■ **What the task asks**
Repeat verbatim the part of the records that opens with the line containing "This screenshot has height=736, width=1268." and closes with the line containing "tap(40, 307)", leaving the pictures out of your answer.

■ **Given data**
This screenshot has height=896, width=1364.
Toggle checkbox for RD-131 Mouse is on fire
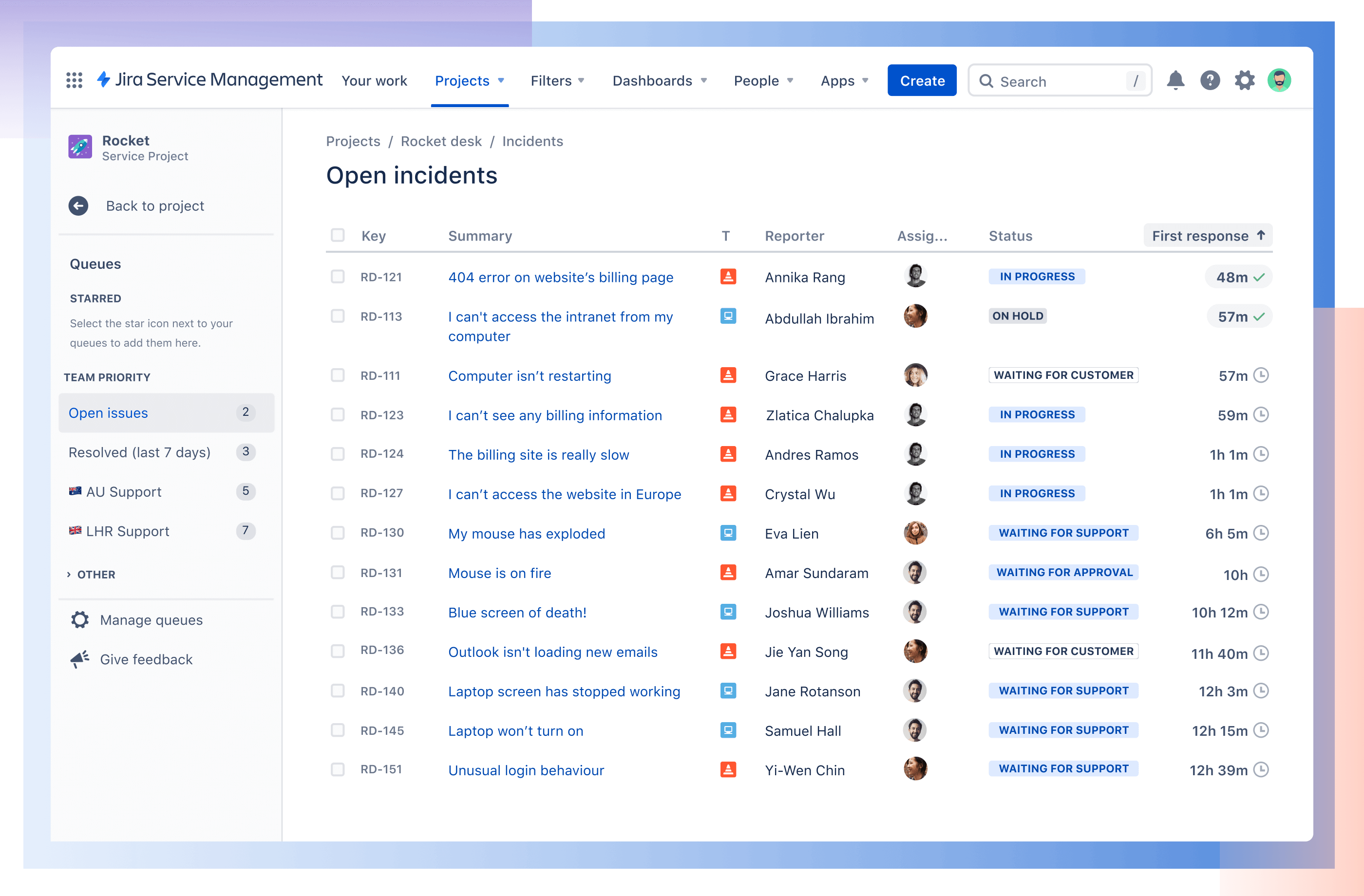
--
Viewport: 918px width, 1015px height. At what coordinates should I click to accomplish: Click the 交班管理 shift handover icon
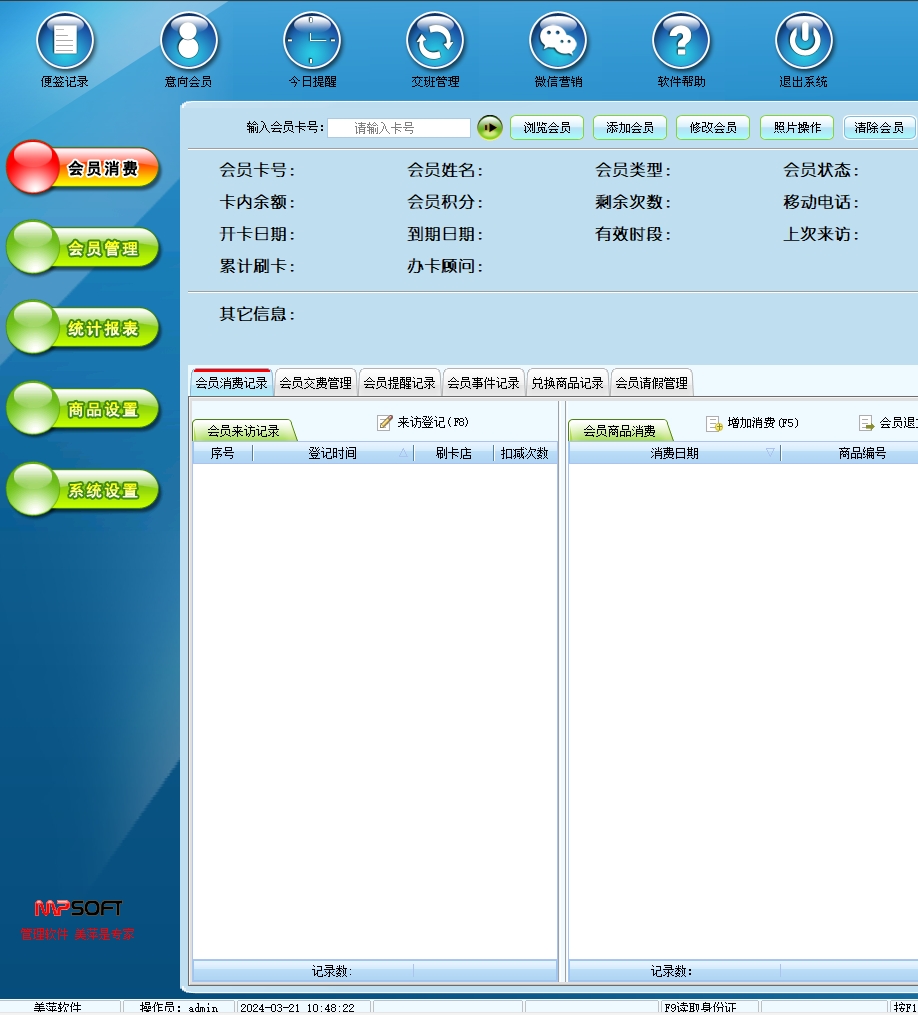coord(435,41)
--
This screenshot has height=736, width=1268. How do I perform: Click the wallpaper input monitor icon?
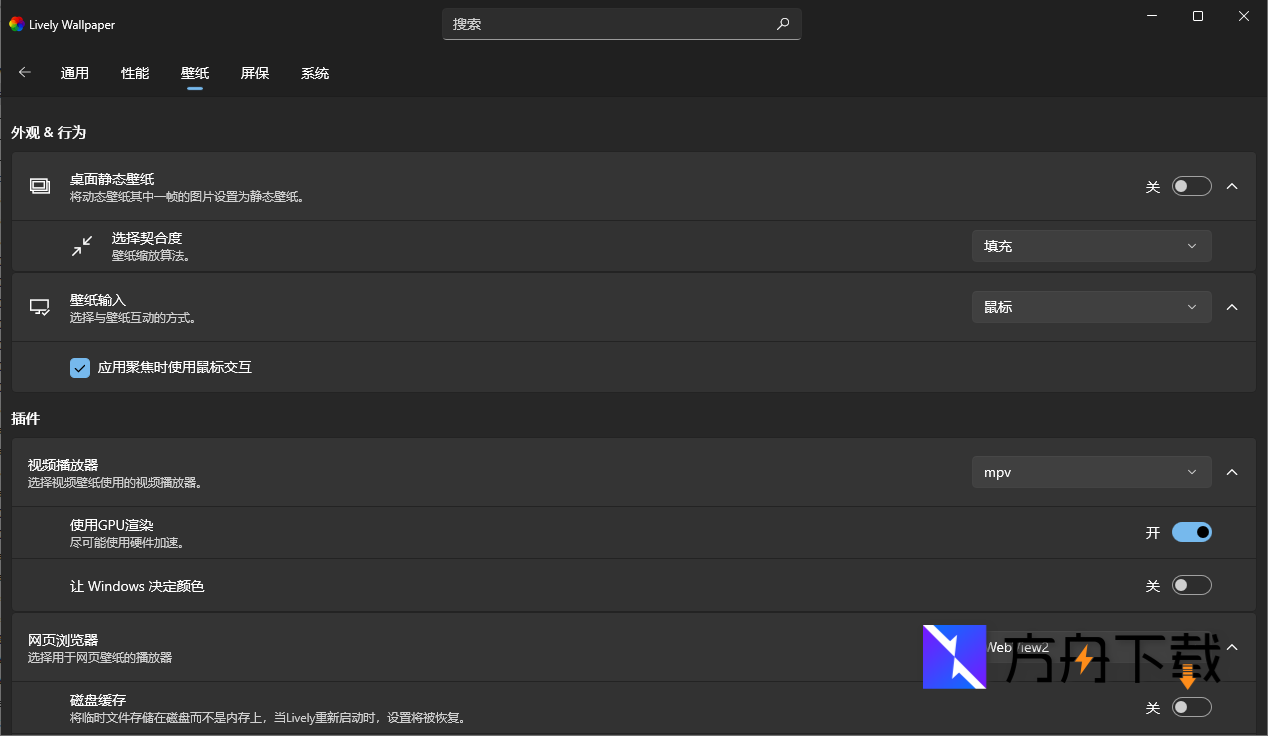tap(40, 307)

■ **Answer**
This screenshot has height=736, width=1268. How do I perform: Click the wallpaper input monitor icon?
tap(40, 307)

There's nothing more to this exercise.